Goal:
Could you give the records between the line holding "against (101, 168)" and the line holding "Vision [745, 203]", inclusive, as a numbered list with blank lines left out?

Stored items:

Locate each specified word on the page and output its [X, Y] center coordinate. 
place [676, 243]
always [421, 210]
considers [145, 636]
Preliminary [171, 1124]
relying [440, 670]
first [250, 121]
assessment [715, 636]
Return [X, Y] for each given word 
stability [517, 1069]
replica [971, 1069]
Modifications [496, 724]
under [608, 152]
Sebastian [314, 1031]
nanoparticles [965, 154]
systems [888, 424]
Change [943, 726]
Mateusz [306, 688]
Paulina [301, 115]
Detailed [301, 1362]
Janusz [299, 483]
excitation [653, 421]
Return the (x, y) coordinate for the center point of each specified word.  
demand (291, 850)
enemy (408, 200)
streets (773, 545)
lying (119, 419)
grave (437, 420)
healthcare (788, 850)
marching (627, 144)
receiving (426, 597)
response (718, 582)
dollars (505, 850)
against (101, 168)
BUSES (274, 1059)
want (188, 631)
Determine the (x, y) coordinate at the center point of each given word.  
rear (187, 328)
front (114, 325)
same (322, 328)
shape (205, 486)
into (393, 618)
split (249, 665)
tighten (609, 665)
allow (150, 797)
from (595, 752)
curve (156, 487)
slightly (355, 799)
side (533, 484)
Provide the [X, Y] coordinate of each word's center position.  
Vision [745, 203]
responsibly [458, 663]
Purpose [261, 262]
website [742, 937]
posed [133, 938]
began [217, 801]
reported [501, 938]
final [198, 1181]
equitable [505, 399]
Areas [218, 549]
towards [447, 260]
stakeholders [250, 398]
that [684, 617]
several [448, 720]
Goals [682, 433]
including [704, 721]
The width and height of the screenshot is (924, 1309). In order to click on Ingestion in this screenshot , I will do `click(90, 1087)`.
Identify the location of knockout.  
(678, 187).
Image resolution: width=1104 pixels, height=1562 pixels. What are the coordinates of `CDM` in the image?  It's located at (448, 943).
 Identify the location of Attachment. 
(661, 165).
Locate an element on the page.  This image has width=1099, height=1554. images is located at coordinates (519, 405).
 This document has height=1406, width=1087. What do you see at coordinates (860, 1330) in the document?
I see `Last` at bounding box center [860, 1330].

Full output:
1. against (101, 168)
2. BUSES (274, 1059)
3. want (188, 631)
4. Determine the (x, y) coordinate at the center point of each given word.  
5. rear (187, 328)
6. front (114, 325)
7. same (322, 328)
8. shape (205, 486)
9. into (393, 618)
10. split (249, 665)
11. tighten (609, 665)
12. allow (150, 797)
13. from (595, 752)
14. curve (156, 487)
15. slightly (355, 799)
16. side (533, 484)
17. Provide the [X, Y] coordinate of each word's center position.  
18. Vision [745, 203]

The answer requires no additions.